The Canadian dollar strengthened to a one-week high against its U.S. counterpart on Wednesday after the Bank of Canada opened the door to a faster pace of tightening as it raised interest rates, as expected, for the fifth time since July 2017.
The central bank increased its key interest rate by 25 basis points to 1.75 per cent and said it would continue to hike to at least 2.5 per cent to keep inflation in check, while it dropped previous references to a gradual pace of tightening.
“The Canadian dollar is reacting to the removal of gradual from the Bank of Canada statement,” said Adam Button, chief currency analyst at ForexLive. “The market sees the changes in the statement as a hint that rates could rise faster.”
The central bank targeted a neutral stance for interest rates, which it estimates to be between 2.5 per cent and 3.5 per cent.
Money markets implied a policy rate of 2.43 per cent in December 2019, up from 2.37 per cent before the rate announcement.
“The biggest question mark is how are households going to react to the higher rates,” said Darcy Briggs, a Calgary-based portfolio manager at Franklin Bissett Investment Management.

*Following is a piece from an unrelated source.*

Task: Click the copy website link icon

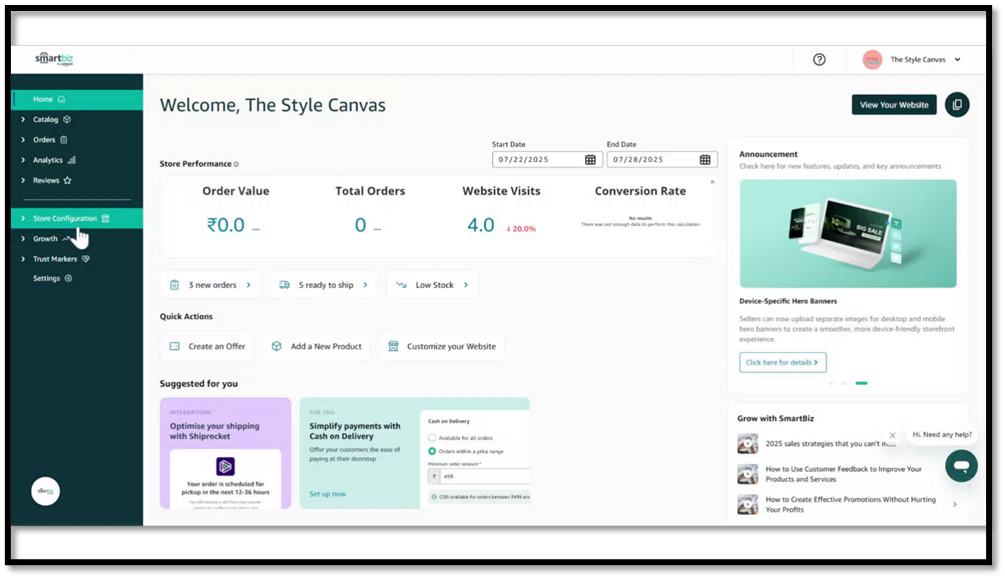Action: click(957, 105)
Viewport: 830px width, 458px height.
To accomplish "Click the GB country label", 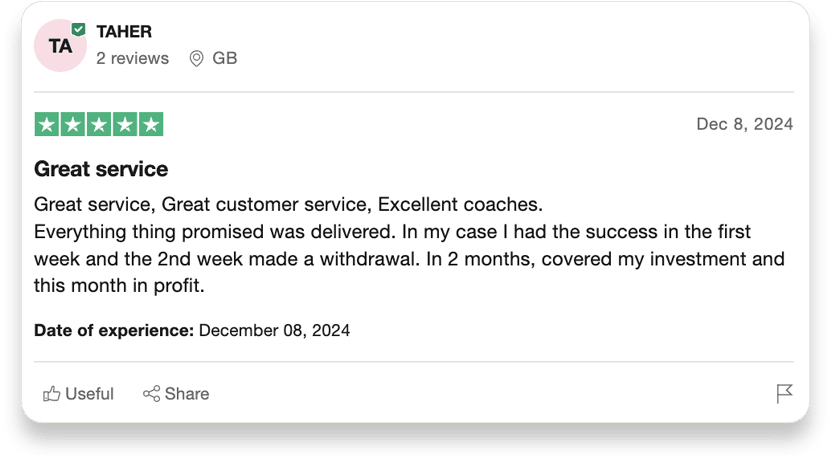I will pos(224,58).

Elevated levels of household debt could leave Canada’s economy more sensitive than usual to higher interest rates. Canada’s household debt-to-income ratio rose to 169.1 per cent in the second quarter, near a record high.
At 2:25 p.m. (1825 GMT), the Canadian dollar was trading 0.6 per cent higher at 1.3009 to the greenback, or 76.87 U.S. cents. The currency touched its strongest level since Oct. 17 at 1.2969.
Gains for the loonie came even as the U.S. dollar climbed to its highest in more than two months against a basket of other major currencies.
The price of oil, one of Canada’s major exports, rebounded after several days of weakness as a much bigger-than-expected drawdown in U.S. gasoline and diesel inventories augured for a coming seasonal increase in refining demand.
U.S. crude oil futures were up 0.7 per cent at $66.90 a barrel.
Canadian government bond prices were lower across much of a flatter yield curve, with the two-year down 9 Canadian cents to yield 2.321 per cent and the 10-year falling 3 Canadian cents to yield 2.453 per cent.
The gap between Canada’s 2-year yield and its U.S. equivalent narrowed by 8.7 basis points to a spread of 53.0 basis points in favour of the U.S. note, its narrowest since Aug. 28.